[Listing for finding displayed items]
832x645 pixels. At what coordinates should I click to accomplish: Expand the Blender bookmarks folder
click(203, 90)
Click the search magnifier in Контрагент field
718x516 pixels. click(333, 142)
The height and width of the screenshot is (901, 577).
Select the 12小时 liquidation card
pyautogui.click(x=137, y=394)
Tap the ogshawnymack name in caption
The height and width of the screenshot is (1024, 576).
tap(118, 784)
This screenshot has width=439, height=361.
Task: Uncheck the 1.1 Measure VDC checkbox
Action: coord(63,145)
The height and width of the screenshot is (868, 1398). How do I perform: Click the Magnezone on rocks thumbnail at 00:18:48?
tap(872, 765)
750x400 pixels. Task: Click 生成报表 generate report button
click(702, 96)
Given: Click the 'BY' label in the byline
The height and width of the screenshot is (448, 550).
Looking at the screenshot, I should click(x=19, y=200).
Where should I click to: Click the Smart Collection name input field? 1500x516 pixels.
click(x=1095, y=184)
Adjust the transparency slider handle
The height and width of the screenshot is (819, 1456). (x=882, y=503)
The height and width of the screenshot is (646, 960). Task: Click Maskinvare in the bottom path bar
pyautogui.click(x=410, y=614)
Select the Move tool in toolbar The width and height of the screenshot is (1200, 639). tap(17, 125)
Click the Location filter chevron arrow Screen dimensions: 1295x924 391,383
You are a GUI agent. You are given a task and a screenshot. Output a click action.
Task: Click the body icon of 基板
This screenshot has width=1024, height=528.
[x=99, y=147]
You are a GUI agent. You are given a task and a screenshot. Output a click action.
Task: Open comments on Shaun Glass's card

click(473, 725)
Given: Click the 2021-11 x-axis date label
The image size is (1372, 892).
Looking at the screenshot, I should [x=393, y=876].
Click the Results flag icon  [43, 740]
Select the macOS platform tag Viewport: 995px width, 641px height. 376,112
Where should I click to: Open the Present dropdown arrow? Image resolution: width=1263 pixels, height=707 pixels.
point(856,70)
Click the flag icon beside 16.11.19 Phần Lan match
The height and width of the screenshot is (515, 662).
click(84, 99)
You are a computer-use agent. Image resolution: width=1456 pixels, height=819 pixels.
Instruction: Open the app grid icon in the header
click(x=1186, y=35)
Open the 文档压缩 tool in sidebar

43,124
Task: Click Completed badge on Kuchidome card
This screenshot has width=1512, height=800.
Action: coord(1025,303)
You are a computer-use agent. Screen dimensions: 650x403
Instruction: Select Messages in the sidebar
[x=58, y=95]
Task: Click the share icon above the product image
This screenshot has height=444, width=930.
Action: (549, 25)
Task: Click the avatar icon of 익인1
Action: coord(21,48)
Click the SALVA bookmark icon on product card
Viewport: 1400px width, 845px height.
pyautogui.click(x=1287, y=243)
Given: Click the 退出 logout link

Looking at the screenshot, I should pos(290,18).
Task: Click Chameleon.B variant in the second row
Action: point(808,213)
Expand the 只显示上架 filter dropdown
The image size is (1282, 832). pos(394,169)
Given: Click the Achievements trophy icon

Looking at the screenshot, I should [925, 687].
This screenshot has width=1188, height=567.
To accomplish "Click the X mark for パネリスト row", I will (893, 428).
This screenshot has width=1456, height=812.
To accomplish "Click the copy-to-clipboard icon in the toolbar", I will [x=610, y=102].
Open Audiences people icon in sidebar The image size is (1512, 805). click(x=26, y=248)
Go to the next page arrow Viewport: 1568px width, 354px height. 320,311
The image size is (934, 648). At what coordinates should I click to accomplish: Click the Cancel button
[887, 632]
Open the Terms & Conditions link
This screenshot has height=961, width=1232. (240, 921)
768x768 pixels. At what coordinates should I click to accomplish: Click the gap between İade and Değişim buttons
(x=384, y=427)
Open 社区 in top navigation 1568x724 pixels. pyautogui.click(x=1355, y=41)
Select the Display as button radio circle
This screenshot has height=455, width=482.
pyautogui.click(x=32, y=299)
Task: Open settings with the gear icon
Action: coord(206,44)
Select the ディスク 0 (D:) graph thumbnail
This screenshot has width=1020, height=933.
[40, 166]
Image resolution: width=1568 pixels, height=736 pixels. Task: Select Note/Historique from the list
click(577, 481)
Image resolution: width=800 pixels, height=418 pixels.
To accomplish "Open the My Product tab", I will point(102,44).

■ Aim of the task:
Update the listing from the line with "Given: Click the 2021-11 x-axis date label" up to and including the line with "point(856,70)", writing "menu" in place of "dropdown". Give those lines again with nothing else changed.

■ Solution for this exercise:
Given: Click the 2021-11 x-axis date label
The image size is (1372, 892).
Looking at the screenshot, I should [x=393, y=876].
Click the Results flag icon  [43, 740]
Select the macOS platform tag Viewport: 995px width, 641px height. 376,112
Where should I click to: Open the Present menu arrow? Image resolution: width=1263 pixels, height=707 pixels.
point(856,70)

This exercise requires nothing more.